[Data in this exercise Boundary: Start]
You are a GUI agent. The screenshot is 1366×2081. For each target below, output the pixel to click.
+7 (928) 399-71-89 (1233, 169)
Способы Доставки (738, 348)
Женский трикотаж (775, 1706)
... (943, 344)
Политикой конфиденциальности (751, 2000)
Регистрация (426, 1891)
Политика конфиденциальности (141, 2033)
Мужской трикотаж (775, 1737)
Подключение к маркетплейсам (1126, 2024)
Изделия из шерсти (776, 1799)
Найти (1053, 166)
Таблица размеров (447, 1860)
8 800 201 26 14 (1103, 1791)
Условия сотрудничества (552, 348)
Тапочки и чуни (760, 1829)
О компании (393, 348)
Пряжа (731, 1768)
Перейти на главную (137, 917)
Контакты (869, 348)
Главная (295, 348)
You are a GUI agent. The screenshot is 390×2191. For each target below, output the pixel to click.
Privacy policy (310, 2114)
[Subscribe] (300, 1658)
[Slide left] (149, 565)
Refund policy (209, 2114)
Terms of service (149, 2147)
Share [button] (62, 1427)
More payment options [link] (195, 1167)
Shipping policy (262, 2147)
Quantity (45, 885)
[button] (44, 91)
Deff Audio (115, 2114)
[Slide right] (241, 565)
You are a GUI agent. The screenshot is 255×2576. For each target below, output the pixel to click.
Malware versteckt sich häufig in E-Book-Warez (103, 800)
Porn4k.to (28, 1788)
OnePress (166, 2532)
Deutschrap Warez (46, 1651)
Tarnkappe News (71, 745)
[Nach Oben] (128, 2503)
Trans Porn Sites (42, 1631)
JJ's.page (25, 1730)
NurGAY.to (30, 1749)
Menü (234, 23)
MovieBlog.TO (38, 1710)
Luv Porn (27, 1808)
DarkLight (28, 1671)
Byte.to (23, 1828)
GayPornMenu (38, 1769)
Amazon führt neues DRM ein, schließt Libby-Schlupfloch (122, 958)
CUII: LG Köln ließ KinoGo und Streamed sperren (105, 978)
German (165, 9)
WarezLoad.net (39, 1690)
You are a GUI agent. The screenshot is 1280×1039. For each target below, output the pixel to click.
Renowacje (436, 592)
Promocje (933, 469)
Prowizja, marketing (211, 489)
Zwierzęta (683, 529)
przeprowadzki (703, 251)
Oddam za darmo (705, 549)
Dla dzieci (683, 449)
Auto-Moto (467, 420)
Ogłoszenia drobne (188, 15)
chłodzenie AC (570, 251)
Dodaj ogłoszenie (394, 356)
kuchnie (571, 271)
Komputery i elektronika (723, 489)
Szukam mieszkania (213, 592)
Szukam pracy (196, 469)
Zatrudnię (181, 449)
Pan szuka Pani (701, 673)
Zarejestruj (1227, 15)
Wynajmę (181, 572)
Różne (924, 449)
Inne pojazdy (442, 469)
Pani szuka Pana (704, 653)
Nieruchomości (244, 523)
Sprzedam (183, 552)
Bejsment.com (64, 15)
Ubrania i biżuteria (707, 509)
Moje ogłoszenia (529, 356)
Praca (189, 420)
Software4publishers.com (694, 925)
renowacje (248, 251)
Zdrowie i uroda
[Data in this exercise Boundary: End]
What you need to do. Retype only the lines above between the line with "Komputery i elektronika (723, 489)" and the line with "Pani szuka Pana (704, 653)", counting those two lines as well, and keep every character as it is.

Answer box.
Komputery i elektronika (723, 489)
Szukam mieszkania (213, 592)
Szukam pracy (196, 469)
Zatrudnię (181, 449)
Pan szuka Pani (701, 673)
Zarejestruj (1227, 15)
Wynajmę (181, 572)
Różne (924, 449)
Inne pojazdy (442, 469)
Pani szuka Pana (704, 653)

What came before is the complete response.